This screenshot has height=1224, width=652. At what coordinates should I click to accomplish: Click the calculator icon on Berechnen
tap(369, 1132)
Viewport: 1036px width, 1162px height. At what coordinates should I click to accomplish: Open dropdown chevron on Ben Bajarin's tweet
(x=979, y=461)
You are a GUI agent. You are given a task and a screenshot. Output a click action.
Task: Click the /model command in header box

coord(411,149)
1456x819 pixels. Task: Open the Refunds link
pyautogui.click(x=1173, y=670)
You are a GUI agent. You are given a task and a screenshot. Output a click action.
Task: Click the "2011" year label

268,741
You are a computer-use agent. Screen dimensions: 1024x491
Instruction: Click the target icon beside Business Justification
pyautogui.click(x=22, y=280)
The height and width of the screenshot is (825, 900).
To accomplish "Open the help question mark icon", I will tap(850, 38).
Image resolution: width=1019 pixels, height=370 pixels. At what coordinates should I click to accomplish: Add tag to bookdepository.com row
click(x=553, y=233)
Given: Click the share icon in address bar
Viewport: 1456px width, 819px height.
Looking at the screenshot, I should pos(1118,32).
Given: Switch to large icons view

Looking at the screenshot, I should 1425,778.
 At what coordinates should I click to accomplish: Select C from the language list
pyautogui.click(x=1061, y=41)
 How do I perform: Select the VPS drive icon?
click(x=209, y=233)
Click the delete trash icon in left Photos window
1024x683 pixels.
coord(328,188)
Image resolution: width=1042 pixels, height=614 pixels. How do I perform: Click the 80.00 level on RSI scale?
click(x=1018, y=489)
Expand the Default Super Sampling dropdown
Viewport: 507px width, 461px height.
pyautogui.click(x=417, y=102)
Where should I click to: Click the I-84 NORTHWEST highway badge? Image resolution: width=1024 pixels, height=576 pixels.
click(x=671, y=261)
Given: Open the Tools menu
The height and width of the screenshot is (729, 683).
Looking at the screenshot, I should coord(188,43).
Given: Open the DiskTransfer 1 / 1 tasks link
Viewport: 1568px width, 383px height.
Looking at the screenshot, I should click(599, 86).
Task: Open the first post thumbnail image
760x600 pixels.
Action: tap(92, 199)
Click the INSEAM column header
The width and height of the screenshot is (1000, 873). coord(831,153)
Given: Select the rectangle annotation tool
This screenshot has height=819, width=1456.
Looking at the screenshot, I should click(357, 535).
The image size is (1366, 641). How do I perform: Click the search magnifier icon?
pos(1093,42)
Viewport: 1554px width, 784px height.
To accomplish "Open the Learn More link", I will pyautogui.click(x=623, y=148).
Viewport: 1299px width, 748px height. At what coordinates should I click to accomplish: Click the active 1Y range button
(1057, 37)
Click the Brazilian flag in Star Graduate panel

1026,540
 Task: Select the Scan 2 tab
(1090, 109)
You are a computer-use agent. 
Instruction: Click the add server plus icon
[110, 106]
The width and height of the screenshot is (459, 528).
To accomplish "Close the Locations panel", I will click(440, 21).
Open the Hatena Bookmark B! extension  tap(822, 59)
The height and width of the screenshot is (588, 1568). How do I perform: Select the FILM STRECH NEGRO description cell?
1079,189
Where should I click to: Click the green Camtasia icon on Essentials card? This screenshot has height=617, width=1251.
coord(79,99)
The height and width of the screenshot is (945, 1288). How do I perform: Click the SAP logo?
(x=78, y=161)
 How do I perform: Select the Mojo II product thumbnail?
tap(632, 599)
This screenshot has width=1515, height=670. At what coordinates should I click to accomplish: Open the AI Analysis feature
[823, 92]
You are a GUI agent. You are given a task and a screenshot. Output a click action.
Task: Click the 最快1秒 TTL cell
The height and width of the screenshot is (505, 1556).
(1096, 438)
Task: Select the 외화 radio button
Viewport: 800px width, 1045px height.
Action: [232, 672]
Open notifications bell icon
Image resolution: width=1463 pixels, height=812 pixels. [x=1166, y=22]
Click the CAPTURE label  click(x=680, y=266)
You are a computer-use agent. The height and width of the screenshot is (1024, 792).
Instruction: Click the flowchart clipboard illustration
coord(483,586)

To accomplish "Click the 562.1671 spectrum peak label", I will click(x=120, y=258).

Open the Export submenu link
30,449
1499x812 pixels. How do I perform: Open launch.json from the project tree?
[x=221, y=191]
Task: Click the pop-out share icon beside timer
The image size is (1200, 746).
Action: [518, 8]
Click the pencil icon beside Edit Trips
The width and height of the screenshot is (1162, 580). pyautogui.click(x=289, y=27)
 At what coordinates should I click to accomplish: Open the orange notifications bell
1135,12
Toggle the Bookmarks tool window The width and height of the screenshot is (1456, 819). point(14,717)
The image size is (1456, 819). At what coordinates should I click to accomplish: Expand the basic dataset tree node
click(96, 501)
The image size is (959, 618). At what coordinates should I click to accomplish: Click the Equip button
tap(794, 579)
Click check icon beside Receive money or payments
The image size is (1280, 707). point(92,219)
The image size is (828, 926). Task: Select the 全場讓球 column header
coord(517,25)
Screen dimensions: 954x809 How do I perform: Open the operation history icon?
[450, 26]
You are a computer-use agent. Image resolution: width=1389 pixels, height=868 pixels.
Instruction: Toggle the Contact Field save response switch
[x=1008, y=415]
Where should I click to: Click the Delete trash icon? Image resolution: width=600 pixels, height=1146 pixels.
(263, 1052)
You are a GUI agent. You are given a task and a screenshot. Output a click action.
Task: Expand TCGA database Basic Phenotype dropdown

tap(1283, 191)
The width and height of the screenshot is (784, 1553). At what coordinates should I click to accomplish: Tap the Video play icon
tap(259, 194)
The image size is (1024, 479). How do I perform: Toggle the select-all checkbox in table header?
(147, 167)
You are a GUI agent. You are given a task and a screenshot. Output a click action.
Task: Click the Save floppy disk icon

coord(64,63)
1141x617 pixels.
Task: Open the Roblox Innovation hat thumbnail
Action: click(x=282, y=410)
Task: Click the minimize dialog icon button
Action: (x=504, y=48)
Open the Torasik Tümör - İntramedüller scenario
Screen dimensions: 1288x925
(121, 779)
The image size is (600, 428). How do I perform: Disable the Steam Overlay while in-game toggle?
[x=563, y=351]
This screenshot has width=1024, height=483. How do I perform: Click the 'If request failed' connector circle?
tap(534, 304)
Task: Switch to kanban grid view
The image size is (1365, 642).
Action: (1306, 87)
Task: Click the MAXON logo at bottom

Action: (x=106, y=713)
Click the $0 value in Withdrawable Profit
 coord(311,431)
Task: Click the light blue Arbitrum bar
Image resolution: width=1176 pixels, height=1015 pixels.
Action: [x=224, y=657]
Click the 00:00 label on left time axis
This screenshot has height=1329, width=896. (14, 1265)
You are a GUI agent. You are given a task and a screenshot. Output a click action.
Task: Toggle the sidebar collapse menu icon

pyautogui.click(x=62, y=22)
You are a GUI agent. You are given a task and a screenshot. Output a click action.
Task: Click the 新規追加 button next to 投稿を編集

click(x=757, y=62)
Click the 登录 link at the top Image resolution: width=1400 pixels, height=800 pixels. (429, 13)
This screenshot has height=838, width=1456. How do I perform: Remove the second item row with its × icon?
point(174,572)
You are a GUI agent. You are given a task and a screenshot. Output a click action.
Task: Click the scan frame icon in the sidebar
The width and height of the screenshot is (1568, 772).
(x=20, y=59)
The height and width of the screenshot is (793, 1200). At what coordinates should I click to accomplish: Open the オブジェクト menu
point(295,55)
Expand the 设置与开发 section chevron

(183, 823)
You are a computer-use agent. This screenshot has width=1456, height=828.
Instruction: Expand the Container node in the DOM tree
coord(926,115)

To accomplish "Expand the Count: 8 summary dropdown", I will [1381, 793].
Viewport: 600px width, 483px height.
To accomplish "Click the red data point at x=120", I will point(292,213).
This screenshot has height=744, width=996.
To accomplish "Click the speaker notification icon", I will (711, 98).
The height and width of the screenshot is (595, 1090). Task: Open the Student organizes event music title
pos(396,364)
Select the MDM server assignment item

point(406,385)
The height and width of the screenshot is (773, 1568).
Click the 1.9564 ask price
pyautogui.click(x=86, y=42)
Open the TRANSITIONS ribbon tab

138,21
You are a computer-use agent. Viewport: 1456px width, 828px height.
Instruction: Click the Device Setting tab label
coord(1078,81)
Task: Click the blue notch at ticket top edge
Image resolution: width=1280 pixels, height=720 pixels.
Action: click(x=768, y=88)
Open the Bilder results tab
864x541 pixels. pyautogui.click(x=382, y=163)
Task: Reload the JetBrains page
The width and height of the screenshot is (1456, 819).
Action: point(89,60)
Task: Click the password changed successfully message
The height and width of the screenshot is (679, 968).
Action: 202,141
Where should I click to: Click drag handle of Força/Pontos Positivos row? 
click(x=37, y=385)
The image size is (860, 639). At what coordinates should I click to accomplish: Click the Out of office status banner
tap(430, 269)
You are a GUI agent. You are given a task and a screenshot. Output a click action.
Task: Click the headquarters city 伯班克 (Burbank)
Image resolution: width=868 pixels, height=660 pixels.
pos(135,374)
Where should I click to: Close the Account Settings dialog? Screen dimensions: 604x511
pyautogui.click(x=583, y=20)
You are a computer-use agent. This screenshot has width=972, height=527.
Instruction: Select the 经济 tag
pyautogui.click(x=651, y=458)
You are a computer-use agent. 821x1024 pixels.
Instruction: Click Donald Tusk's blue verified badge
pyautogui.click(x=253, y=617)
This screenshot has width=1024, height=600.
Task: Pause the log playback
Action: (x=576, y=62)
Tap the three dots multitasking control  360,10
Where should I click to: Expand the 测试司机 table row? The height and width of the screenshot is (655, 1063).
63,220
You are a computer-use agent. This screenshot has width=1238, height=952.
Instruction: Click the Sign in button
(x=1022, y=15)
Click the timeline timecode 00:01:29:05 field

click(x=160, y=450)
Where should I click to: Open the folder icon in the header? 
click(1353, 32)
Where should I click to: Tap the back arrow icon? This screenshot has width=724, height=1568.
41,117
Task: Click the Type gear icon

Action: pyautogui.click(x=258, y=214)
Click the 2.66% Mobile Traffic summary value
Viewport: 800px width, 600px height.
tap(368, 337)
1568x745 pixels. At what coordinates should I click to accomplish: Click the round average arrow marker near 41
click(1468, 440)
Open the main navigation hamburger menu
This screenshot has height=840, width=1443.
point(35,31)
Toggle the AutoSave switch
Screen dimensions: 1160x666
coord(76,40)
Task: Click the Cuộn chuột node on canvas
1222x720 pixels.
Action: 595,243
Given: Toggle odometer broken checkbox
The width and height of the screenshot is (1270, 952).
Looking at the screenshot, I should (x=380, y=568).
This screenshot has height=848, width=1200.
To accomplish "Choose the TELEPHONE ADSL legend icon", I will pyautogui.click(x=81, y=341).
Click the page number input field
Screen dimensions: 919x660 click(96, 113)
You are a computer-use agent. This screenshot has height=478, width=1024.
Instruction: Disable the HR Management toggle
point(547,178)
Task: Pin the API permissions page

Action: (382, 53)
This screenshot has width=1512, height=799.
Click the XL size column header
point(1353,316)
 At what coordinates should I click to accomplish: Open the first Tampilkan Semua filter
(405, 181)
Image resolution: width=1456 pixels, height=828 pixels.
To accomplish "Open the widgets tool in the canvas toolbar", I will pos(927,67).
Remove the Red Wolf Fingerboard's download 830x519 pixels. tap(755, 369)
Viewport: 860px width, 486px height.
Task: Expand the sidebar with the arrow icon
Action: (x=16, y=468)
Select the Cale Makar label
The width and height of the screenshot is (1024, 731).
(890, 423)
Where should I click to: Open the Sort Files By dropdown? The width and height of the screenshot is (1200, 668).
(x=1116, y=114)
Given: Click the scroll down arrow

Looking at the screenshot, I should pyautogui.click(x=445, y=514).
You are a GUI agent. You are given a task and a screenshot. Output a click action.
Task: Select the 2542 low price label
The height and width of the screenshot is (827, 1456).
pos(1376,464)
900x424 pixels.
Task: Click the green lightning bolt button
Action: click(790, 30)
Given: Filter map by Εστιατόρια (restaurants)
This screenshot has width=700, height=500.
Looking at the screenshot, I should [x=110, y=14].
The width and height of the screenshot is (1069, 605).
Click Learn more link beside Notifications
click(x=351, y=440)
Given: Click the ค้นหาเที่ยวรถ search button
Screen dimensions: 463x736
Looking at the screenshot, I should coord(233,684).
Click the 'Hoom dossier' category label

::::::::::

DIRECTIVE >> Report, copied in full, every line of the material above that contains the word "from". Case counts.

EXERCISE ANSWER >>
 At what coordinates should I click to accomplish: Select C from the language list
1499x812 pixels. How do I perform: Open launch.json from the project tree?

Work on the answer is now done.